Tribble did not encounter Wilson again until the day of the shooting when he saw him several times. The first time he saw Wilson that day was at ten or eleven o'clock that morning. As Tribble was walking to the Stewart Street apartment, he saw Wilson driving a car containing Carter and another passenger, Harold Massey (Massey). Tribble testified that as they rode by him, Carter apparently said something to the other occupants of the car and then pointed at him from inside the car.

The next encounter occurred later in the day as Tribble walked to his girlfriend's apartment on Hall Avenue. He said he saw the same car he had seen earlier in the day move down Hall Avenue and park in front of his girlfriend's apartment. Again, he saw Carter say something to the other two persons in the car, whereupon Wilson started up the car and continued down the street toward him. As the car passed him, Tribble testified, Carter began pointing at him and talking to the other two.

Tribble remained at his girlfriend's apartment for several hours even though she was at work, apparently because he feared that Wilson and his friends might break into the apartment. He decided later, however, to return home. On his way, Tribble met a friend of his who walked with him to his apartment.
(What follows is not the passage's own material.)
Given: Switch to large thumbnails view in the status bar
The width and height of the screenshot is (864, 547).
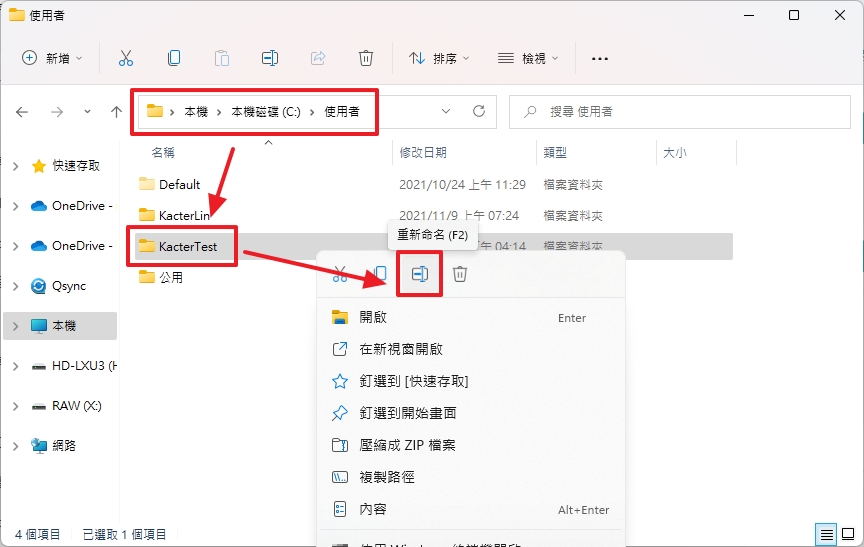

On their way, they observed the Wilson vehicle following them at close range, as if to monitor their progress.

Tribble testified that he had been afraid of Wilson ever since the "visit" Wilson had paid him at the Stewart Street apartment and that his fear was heightened by the events of December 15, 1976. This apprehension that Wilson might harm him or his girlfriend prompted him, once home, to get the gun which one of his roommates kept at the apartment. Aware that his girlfriend would soon return home from work, Tribble went back to her apartment with the gun. When his girlfriend returned from work, he told her to go immediately to her mother's house. He did not explain why this was necessary, nor did he explain to her the presence of the gun. On her way to her mother's house, Tribble's girlfriend dropped him off in the vicinity of the Stewart Street apartment, and he began walking the rest of the way home.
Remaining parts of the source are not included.